Today I am sad. There is no moment or reason that I can explain, it's just a feeling. There's a bit that I know about it, mainly that it is unusual for me to feel sad in this manner, but nothing concrete or definable; just sadness that swallows me whole. I could blame it on something physical: I'm tired, achy, have a migraine, and feverish. All of those are true, but I know that's not the reason I am sad. Rather than spending time figuring out why, I am just going to do the one thing that I know that combats it...
Today I am thankful for this - blogging that provides a space for me to express and a community to be a part of. (#313 & 314)
I am thankful for Easter and all that God gave to us in this holiest of seasons - salvation from sin, healing for our bodies, renewing of our minds. (#315, 316, 317, &318)
I am thankful for the basics - my home filled with modern conveniences, my children. (#319 & 320)
I am thankful for memories of people no longer in my life. (#321)
I am thankful that my children have health and that they know to appreciate it and not take it for granted. (#322 & 323)
I am thankful for the opportunity to rest and listen to my body, that I have the freedom to take care of myself. (#324)
I am thankful for lists of what needs to be done so that I can be more purposeful and so that I can know what to say when someone asks if they can help. (#325)

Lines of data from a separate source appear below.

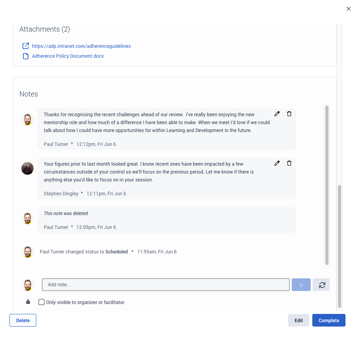Delete Stephen Dingley's note with trash icon
This screenshot has width=355, height=340.
point(289,163)
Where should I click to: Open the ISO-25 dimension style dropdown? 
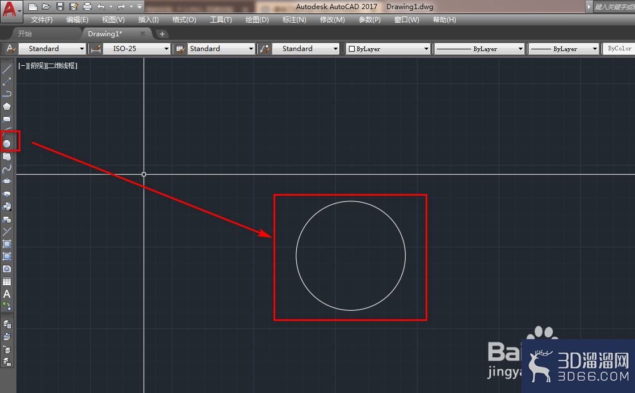point(136,49)

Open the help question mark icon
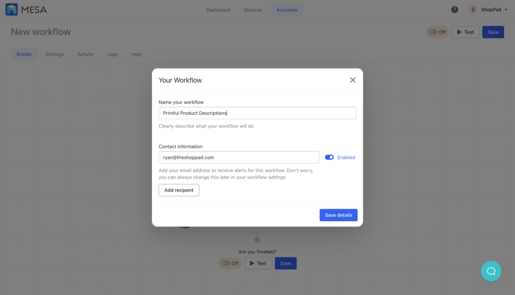pos(455,10)
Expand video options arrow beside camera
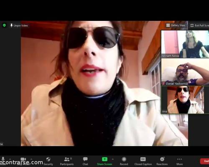This screenshot has height=167, width=209. click(31, 159)
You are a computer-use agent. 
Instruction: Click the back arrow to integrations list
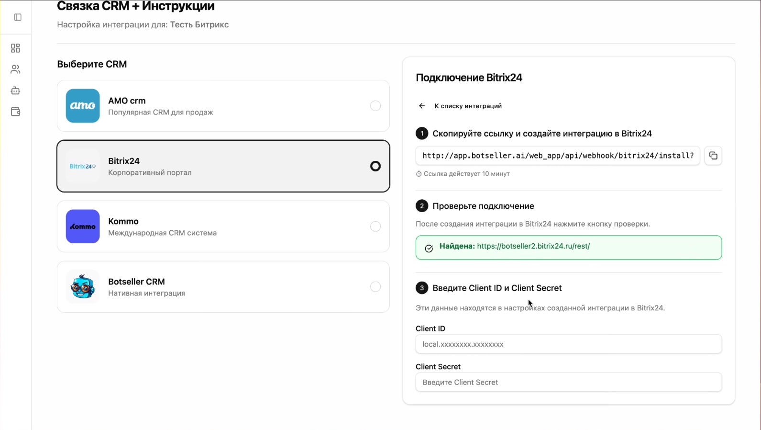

I am thankful that we have two cars and that Angelica can drive. I am also thankful that the doctor gave Miracle the right to drive today. (#326, 327, & 328)
I am thankful for the change in perspective that giving things away for the last month and a half has made in me. Perspective to realize that I was already quite generous, perspective to realize the joy that comes of giving something that I still want and use to fill a genuine need, the perspective to realize that I was holding too tightly to some things. (#329)
Sadness is an inevitable part of life. What do you do to combat sadness when it comes?
Lent: book, stuffed toys, dolls, Easter baskets, clothes
I wonder if it because it is Good Friday, when for me, a sadness permeates the day.